■ **WHAT YOU WILL DO**
Print each line of the items below word for word, changing nothing.

#### INFORMATION GIVEN

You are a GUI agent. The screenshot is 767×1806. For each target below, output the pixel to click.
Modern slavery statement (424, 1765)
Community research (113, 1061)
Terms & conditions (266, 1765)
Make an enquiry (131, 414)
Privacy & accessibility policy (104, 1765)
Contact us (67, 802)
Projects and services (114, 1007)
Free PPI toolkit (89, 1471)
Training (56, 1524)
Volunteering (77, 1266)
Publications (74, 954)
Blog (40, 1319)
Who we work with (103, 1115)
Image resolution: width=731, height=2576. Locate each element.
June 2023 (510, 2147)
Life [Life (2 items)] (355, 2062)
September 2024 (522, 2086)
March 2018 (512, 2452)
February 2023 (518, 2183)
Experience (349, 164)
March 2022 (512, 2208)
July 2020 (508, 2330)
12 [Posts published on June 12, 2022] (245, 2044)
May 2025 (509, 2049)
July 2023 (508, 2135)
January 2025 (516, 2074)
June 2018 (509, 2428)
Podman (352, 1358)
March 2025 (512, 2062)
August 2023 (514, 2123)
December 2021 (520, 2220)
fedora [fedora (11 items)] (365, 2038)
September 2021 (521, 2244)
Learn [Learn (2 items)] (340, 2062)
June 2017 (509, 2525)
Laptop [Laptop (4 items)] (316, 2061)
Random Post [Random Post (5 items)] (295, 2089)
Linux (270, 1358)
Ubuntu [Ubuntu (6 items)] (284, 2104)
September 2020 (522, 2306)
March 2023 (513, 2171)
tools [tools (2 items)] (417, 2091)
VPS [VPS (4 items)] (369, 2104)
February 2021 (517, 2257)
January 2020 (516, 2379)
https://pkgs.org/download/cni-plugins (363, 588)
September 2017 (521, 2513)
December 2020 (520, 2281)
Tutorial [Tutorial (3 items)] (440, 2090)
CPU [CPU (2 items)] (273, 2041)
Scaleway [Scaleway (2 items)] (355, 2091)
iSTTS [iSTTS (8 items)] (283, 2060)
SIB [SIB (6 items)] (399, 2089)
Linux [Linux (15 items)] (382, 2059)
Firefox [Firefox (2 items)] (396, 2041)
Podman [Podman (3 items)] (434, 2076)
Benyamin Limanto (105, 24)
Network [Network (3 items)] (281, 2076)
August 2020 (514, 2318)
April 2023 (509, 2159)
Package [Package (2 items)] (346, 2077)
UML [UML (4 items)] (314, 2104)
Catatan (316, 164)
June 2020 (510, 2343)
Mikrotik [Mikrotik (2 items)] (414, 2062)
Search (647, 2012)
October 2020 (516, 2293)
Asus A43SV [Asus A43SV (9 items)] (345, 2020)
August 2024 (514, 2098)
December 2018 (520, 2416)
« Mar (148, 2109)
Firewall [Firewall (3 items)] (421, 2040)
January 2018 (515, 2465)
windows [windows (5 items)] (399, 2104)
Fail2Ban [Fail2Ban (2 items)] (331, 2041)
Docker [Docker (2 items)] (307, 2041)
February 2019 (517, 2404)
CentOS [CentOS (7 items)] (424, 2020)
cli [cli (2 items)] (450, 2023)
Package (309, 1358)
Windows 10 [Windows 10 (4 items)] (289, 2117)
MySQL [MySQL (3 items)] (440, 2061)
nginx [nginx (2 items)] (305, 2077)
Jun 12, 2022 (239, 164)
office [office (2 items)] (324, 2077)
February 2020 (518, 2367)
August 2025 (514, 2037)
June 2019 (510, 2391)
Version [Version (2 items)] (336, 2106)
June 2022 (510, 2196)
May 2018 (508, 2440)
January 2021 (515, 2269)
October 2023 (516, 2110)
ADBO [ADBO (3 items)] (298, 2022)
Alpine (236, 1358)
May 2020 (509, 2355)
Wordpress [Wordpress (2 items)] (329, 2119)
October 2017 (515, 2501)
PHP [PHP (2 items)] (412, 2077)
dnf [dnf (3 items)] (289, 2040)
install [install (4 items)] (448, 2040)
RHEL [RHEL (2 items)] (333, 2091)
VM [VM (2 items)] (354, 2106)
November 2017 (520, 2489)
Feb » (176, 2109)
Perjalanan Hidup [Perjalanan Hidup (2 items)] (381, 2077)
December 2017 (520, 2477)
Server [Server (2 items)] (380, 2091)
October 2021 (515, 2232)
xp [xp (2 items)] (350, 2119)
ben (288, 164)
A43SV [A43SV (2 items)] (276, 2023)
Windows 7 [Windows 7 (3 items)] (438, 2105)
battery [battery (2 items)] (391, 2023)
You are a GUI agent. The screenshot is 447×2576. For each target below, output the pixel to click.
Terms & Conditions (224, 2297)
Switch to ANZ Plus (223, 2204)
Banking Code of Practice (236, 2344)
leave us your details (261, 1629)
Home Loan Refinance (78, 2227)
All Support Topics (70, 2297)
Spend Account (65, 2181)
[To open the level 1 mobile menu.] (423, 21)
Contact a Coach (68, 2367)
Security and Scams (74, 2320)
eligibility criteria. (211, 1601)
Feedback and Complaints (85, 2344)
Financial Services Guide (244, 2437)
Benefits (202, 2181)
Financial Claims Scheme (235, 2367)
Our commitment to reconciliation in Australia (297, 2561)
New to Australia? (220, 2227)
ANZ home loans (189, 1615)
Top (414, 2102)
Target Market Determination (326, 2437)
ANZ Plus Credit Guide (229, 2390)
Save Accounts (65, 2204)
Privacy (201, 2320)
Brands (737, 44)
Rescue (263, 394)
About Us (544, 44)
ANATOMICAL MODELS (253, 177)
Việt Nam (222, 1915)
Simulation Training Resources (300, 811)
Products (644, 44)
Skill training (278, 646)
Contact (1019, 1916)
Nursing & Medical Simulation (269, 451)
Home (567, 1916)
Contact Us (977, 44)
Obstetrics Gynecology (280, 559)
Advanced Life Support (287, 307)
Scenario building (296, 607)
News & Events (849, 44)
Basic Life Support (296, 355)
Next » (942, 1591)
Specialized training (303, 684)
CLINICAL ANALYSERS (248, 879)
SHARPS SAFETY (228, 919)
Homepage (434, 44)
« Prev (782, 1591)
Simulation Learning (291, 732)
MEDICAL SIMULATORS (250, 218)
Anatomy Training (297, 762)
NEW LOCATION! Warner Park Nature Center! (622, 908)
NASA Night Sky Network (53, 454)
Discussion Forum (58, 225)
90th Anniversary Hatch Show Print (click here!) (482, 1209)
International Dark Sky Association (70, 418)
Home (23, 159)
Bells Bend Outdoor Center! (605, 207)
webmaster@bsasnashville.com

########

■ **SOLUTION TO THIS EXERCISE**
You are a GUI agent. The screenshot is 767×1806. For each target below, output the pixel to click.
Modern slavery statement (424, 1765)
Community research (113, 1061)
Terms & conditions (266, 1765)
Make an enquiry (131, 414)
Privacy & accessibility policy (104, 1765)
Contact us (67, 802)
Projects and services (114, 1007)
Free PPI toolkit (89, 1471)
Training (56, 1524)
Volunteering (77, 1266)
Publications (74, 954)
Blog (40, 1319)
Who we work with (103, 1115)
Image resolution: width=731, height=2576. Locate each element.
June 2023 (510, 2147)
Life [Life (2 items)] (355, 2062)
September 2024 (522, 2086)
March 2018 (512, 2452)
February 2023 (518, 2183)
Experience (349, 164)
March 2022 (512, 2208)
July 2020 (508, 2330)
12 [Posts published on June 12, 2022] (245, 2044)
May 2025 (509, 2049)
July 2023 (508, 2135)
January 2025 (516, 2074)
June 2018 (509, 2428)
Podman (352, 1358)
March 2025 (512, 2062)
August 2023 (514, 2123)
December 2021 (520, 2220)
fedora [fedora (11 items)] (365, 2038)
September 2021 (521, 2244)
Learn [Learn (2 items)] (340, 2062)
June 2017 (509, 2525)
Laptop [Laptop (4 items)] (316, 2061)
Random Post [Random Post (5 items)] (295, 2089)
Linux (270, 1358)
Ubuntu [Ubuntu (6 items)] (284, 2104)
September 2020 (522, 2306)
March 2023 (513, 2171)
tools [tools (2 items)] (417, 2091)
VPS [VPS (4 items)] (369, 2104)
February 2021 (517, 2257)
January 2020 (516, 2379)
https://pkgs.org/download/cni-plugins (363, 588)
September 2017 (521, 2513)
December 2020 (520, 2281)
Tutorial [Tutorial (3 items)] (440, 2090)
CPU [CPU (2 items)] (273, 2041)
Scaleway [Scaleway (2 items)] (355, 2091)
iSTTS [iSTTS (8 items)] (283, 2060)
SIB [SIB (6 items)] (399, 2089)
Linux [Linux (15 items)] (382, 2059)
Firefox [Firefox (2 items)] (396, 2041)
Podman [Podman (3 items)] (434, 2076)
Benyamin Limanto (105, 24)
Network [Network (3 items)] (281, 2076)
August 2020 (514, 2318)
April 2023 (509, 2159)
Package [Package (2 items)] (346, 2077)
UML [UML (4 items)] (314, 2104)
Catatan (316, 164)
June 2020 (510, 2343)
Mikrotik [Mikrotik (2 items)] (414, 2062)
Search (647, 2012)
October 2020 (516, 2293)
Asus A43SV [Asus A43SV (9 items)] (345, 2020)
August 2024 (514, 2098)
December 2018 (520, 2416)
« Mar (148, 2109)
Firewall [Firewall (3 items)] (421, 2040)
January 2018 (515, 2465)
windows [windows (5 items)] (399, 2104)
Fail2Ban [Fail2Ban (2 items)] (331, 2041)
Docker [Docker (2 items)] (307, 2041)
February 2019 (517, 2404)
CentOS [CentOS (7 items)] (424, 2020)
cli [cli (2 items)] (450, 2023)
Package (309, 1358)
Windows 10 [Windows 10 (4 items)] (289, 2117)
MySQL [MySQL (3 items)] (440, 2061)
nginx [nginx (2 items)] (305, 2077)
Jun 12, 2022 (239, 164)
office [office (2 items)] (324, 2077)
February 2020 (518, 2367)
August 2025 (514, 2037)
June 2019 (510, 2391)
Version [Version (2 items)] (336, 2106)
June 2022 (510, 2196)
May 2018 (508, 2440)
January 2021 (515, 2269)
October 2023 (516, 2110)
ADBO [ADBO (3 items)] (298, 2022)
Alpine (236, 1358)
May 2020 (509, 2355)
Wordpress [Wordpress (2 items)] (329, 2119)
October 2017 (515, 2501)
PHP [PHP (2 items)] (412, 2077)
dnf [dnf (3 items)] (289, 2040)
install [install (4 items)] (448, 2040)
RHEL [RHEL (2 items)] (333, 2091)
VM [VM (2 items)] (354, 2106)
November 2017 (520, 2489)
Feb » (176, 2109)
Perjalanan Hidup [Perjalanan Hidup (2 items)] (381, 2077)
December 2017 (520, 2477)
Server [Server (2 items)] (380, 2091)
October 2021 (515, 2232)
xp [xp (2 items)] (350, 2119)
ben (288, 164)
A43SV [A43SV (2 items)] (276, 2023)
Windows 7 [Windows 7 (3 items)] (438, 2105)
battery [battery (2 items)] (391, 2023)
You are a GUI agent. The screenshot is 447×2576. For each target below, output the pixel to click.
Terms & Conditions (224, 2297)
Switch to ANZ Plus (223, 2204)
Banking Code of Practice (236, 2344)
leave us your details (261, 1629)
Home Loan Refinance (78, 2227)
All Support Topics (70, 2297)
Spend Account (65, 2181)
[To open the level 1 mobile menu.] (423, 21)
Contact a Coach (68, 2367)
Security and Scams (74, 2320)
eligibility criteria. (211, 1601)
Feedback and Complaints (85, 2344)
Financial Services Guide (244, 2437)
Benefits (202, 2181)
Financial Claims Scheme (235, 2367)
Our commitment to reconciliation in Australia (297, 2561)
New to Australia? (220, 2227)
ANZ home loans (189, 1615)
Top (414, 2102)
Target Market Determination (326, 2437)
ANZ Plus Credit Guide (229, 2390)
Save Accounts (65, 2204)
Privacy (201, 2320)
Brands (737, 44)
Rescue (263, 394)
About Us (544, 44)
ANATOMICAL MODELS (253, 177)
Việt Nam (222, 1915)
Simulation Training Resources (300, 811)
Products (644, 44)
Skill training (278, 646)
Contact (1019, 1916)
Nursing & Medical Simulation (269, 451)
Home (567, 1916)
Contact Us (977, 44)
Obstetrics Gynecology (280, 559)
Advanced Life Support (287, 307)
Scenario building (296, 607)
News & Events (849, 44)
Basic Life Support (296, 355)
Next » (942, 1591)
Specialized training (303, 684)
CLINICAL ANALYSERS (248, 879)
SHARPS SAFETY (228, 919)
Homepage (434, 44)
« Prev (782, 1591)
Simulation Learning (291, 732)
MEDICAL SIMULATORS (250, 218)
Anatomy Training (297, 762)
NEW LOCATION! Warner Park Nature Center! (622, 908)
NASA Night Sky Network (53, 454)
Discussion Forum (58, 225)
90th Anniversary Hatch Show Print (click here!) (482, 1209)
International Dark Sky Association (70, 418)
Home (23, 159)
Bells Bend Outdoor Center! (605, 207)
webmaster@bsasnashville.com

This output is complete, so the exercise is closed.